WORK INSTRUCTION -> Every line containing the word "Changed" is to be copied from the data below.
─── EXERCISE INPUT ───
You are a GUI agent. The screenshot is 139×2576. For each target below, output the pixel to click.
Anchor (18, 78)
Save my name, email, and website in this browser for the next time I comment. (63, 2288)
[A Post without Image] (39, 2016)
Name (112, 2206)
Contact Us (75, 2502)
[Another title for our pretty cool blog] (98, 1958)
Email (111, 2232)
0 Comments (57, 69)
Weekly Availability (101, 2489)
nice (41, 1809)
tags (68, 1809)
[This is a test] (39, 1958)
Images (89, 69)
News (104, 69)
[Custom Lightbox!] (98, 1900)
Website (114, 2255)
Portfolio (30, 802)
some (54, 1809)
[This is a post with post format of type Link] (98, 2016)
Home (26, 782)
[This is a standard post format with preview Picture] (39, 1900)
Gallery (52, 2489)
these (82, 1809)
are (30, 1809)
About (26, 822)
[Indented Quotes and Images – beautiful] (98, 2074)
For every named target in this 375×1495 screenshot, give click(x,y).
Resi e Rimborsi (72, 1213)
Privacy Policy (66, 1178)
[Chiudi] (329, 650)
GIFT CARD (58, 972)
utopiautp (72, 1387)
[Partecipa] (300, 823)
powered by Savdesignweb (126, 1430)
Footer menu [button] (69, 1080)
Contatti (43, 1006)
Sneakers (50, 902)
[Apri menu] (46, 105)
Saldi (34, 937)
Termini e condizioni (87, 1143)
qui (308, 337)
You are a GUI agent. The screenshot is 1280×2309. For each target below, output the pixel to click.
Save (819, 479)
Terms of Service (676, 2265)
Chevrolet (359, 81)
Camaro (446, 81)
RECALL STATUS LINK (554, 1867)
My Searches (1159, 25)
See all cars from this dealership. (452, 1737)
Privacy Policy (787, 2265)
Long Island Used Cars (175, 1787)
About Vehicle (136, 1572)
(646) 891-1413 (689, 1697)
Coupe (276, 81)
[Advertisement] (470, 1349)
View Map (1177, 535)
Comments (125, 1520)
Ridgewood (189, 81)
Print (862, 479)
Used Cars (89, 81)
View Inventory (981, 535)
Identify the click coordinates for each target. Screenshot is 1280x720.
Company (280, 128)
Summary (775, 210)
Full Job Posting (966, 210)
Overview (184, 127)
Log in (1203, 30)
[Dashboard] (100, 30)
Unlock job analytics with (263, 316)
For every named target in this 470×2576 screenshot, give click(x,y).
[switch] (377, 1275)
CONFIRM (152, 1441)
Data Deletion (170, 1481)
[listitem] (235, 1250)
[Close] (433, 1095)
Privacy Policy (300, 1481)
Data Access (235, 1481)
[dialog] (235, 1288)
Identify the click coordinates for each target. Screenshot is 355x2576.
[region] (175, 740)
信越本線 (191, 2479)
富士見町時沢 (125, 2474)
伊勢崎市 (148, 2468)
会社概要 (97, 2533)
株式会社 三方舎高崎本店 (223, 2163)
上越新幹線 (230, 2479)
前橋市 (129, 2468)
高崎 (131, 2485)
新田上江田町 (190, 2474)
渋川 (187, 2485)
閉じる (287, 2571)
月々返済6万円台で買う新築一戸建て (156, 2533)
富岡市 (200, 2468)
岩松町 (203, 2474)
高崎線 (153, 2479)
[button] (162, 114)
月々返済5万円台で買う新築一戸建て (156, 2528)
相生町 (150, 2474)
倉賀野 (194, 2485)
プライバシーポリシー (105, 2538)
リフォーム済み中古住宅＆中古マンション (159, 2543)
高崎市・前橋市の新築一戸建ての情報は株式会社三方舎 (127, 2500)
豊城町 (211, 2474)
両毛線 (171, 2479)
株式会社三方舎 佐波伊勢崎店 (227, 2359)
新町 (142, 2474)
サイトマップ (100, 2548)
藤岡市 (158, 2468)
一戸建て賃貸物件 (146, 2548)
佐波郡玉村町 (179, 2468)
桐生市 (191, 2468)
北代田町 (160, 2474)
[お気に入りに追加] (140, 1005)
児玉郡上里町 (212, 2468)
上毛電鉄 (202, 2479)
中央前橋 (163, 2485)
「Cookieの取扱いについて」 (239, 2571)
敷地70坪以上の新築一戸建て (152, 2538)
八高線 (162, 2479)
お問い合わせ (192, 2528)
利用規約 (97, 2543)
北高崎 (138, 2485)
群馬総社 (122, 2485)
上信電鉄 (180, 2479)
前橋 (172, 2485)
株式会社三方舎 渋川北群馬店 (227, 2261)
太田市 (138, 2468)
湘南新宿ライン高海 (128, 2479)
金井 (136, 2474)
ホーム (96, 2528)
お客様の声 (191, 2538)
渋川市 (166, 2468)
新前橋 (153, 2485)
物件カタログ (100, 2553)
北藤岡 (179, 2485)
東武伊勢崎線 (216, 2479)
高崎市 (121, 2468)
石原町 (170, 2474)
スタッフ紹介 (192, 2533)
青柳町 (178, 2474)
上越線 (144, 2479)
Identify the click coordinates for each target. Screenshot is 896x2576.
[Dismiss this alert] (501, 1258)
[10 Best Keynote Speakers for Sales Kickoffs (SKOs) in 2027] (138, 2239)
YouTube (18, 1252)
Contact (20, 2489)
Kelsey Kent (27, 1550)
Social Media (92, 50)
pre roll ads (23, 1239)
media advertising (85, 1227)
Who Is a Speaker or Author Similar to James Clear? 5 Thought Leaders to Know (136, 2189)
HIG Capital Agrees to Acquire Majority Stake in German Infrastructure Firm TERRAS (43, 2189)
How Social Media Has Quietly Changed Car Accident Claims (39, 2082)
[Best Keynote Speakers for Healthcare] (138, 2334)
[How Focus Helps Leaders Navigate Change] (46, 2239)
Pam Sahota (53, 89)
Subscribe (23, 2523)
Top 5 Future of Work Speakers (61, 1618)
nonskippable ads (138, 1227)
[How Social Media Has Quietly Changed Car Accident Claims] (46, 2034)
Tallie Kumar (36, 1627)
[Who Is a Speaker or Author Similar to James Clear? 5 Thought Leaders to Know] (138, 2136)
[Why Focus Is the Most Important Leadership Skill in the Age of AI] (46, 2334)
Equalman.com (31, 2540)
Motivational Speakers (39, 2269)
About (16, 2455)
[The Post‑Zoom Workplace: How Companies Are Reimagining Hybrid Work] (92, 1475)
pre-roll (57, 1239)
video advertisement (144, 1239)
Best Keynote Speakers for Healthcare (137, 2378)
───
SOLUTION ->
How Social Media Has Quietly Changed Car Accident Claims (39, 2082)
[How Social Media Has Quietly Changed Car Accident Claims] (46, 2034)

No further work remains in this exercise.